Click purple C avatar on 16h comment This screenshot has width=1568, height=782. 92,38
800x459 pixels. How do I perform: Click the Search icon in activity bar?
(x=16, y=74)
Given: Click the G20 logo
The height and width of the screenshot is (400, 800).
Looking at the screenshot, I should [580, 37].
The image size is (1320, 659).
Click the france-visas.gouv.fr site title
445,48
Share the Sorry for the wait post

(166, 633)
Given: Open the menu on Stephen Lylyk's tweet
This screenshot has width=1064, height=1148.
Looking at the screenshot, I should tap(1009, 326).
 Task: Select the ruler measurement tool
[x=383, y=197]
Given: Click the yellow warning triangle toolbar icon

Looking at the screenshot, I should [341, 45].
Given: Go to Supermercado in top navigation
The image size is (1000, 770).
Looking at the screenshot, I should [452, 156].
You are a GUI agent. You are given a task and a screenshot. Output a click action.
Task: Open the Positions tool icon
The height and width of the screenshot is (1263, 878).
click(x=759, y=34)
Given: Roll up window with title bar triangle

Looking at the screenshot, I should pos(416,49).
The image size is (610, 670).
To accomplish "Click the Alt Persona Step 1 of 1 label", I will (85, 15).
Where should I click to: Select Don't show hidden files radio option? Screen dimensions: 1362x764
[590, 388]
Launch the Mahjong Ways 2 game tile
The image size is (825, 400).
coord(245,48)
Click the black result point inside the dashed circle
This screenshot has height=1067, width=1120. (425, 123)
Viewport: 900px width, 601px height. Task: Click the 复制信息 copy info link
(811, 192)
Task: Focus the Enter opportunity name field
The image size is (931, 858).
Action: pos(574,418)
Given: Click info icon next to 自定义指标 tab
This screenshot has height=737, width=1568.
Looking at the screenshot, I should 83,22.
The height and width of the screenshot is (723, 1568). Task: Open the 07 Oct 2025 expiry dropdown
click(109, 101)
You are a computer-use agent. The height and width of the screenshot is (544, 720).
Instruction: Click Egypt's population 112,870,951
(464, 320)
***
EXERCISE DESCRIPTION: Reproduce all of the lines above without any changes.

RESPONSE:
Click purple C avatar on 16h comment This screenshot has width=1568, height=782. 92,38
800x459 pixels. How do I perform: Click the Search icon in activity bar?
(x=16, y=74)
Given: Click the G20 logo
The height and width of the screenshot is (400, 800).
Looking at the screenshot, I should [580, 37].
The image size is (1320, 659).
Click the france-visas.gouv.fr site title
445,48
Share the Sorry for the wait post

(166, 633)
Given: Open the menu on Stephen Lylyk's tweet
This screenshot has width=1064, height=1148.
Looking at the screenshot, I should tap(1009, 326).
 Task: Select the ruler measurement tool
[x=383, y=197]
Given: Click the yellow warning triangle toolbar icon

Looking at the screenshot, I should [341, 45].
Given: Go to Supermercado in top navigation
The image size is (1000, 770).
Looking at the screenshot, I should [452, 156].
You are a GUI agent. You are given a task and a screenshot. Output a click action.
Task: Open the Positions tool icon
The height and width of the screenshot is (1263, 878).
click(x=759, y=34)
Given: Roll up window with title bar triangle

Looking at the screenshot, I should pos(416,49).
The image size is (610, 670).
To accomplish "Click the Alt Persona Step 1 of 1 label", I will (85, 15).
Where should I click to: Select Don't show hidden files radio option? Screen dimensions: 1362x764
[590, 388]
Launch the Mahjong Ways 2 game tile
The image size is (825, 400).
coord(245,48)
Click the black result point inside the dashed circle
This screenshot has height=1067, width=1120. (425, 123)
Viewport: 900px width, 601px height. Task: Click the 复制信息 copy info link
(811, 192)
Task: Focus the Enter opportunity name field
The image size is (931, 858).
Action: pos(574,418)
Given: Click info icon next to 自定义指标 tab
This screenshot has height=737, width=1568.
Looking at the screenshot, I should 83,22.
The height and width of the screenshot is (723, 1568). Task: Open the 07 Oct 2025 expiry dropdown
click(109, 101)
You are a computer-use agent. The height and width of the screenshot is (544, 720).
Instruction: Click Egypt's population 112,870,951
(464, 320)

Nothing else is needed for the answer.